Exercises:
**a.** In the Mercurial summary below, which tool does the writer say svn users may have paired with it, giving them some familiarity with the ideas involved?
**b.** List every version control system named in the Mercurial summary below.
**c.** Continue the Mercurial summary below from where it stops.

Quoted passage:

[Python-3000] How to override io.BytesIO and io.StringIO with their optimized C version?

Fri Dec 28 17:40:36 CET 2007

I just wrote up a summary of Mercurial and distributed version control
systems for a coworker.  I figured I'd add it to the discussion in case it
helps get some of the main ideas of these systems across...

-Damon

-----

Mercurial (hg) is one of a new breed of "distributed" version control
systems, which I think have a lot of advantages over traditional systems
that have a single copy of the repository.  I am using it for my own
personal software these days and highly recommend it.  If you've heard of or
used svk with svn, then you may be familiar with a few of the ideas
involved.

*Basic Ideas of Distribute Version Control*

Here are a some points that should give a flavor for what distributed
version control and hg are all about:

   - It turns out that with the right representation of a repository on
   disk, you can usually store the entire history of a project in not much more
   space than it takes to store the current snapshot of the project.  And in
   some cases, you can store the entire history in less space. (also note that
   the size of compiled libraries and executables often dwarfs the size of the
   source + history.

Provided material:
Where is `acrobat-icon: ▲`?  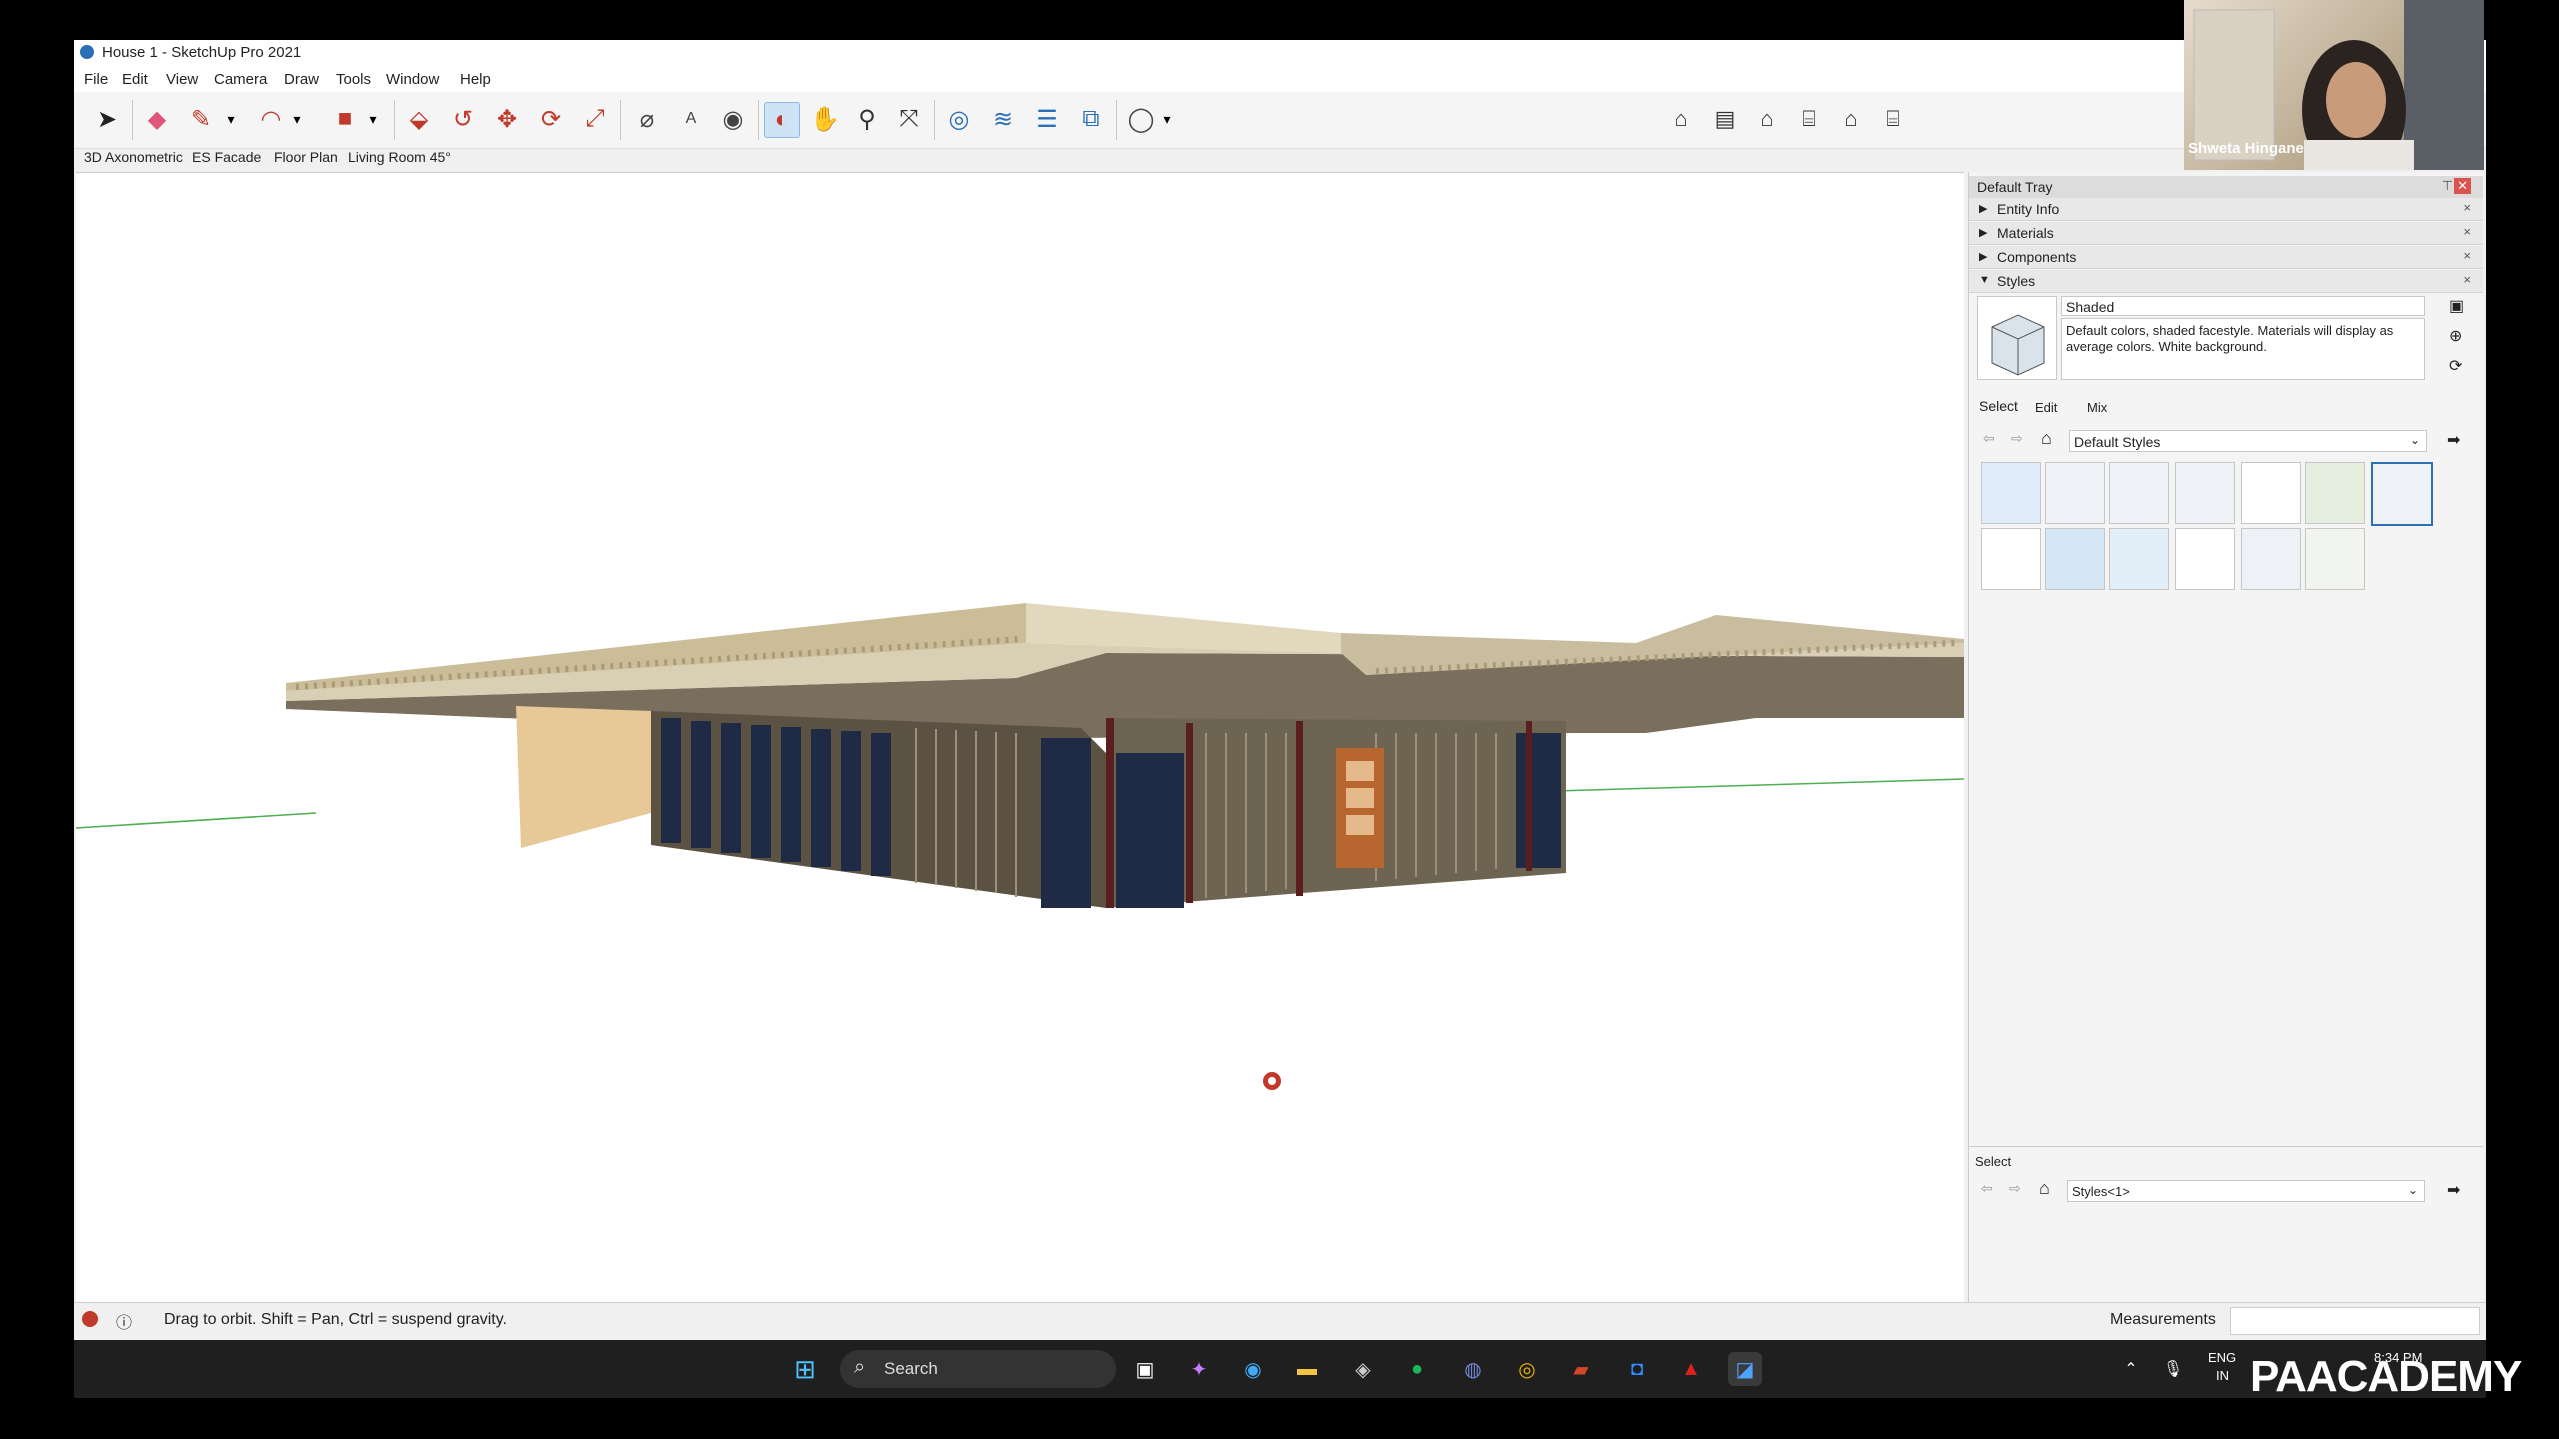
acrobat-icon: ▲ is located at coordinates (1691, 1369).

Answers for each item:
**a.** svk

**b.** Mercurial (hg), svk, svn

**c.**
   - Given this, it makes sense for each developer to have a copy of the
   entire repository on their local hard drive.  Then they can do a series of
   commits on their laptop hard drive without waiting for any kind of network
   activity (or even while they're on a plane) and then push the changes onto
   the "master" repository at a later date without losing all the incremental
   local revisions.  Besides mobile/disconnected development, the major benefit
   of a local repository is that it makes most operations effectively
   instantaneous.  Even some of the slowest operations, such as large
   (entire-project) diffs become quick.
   - You take the hit for downloading the repository once, up front.
   From then on, compressed diffs (just like those used in the repository
   itself) are sent over the network.  The diffs for a revision also come with
   a cryptographic signature so that when they are expanded you can be sure
   they're not corrupted (more on that later).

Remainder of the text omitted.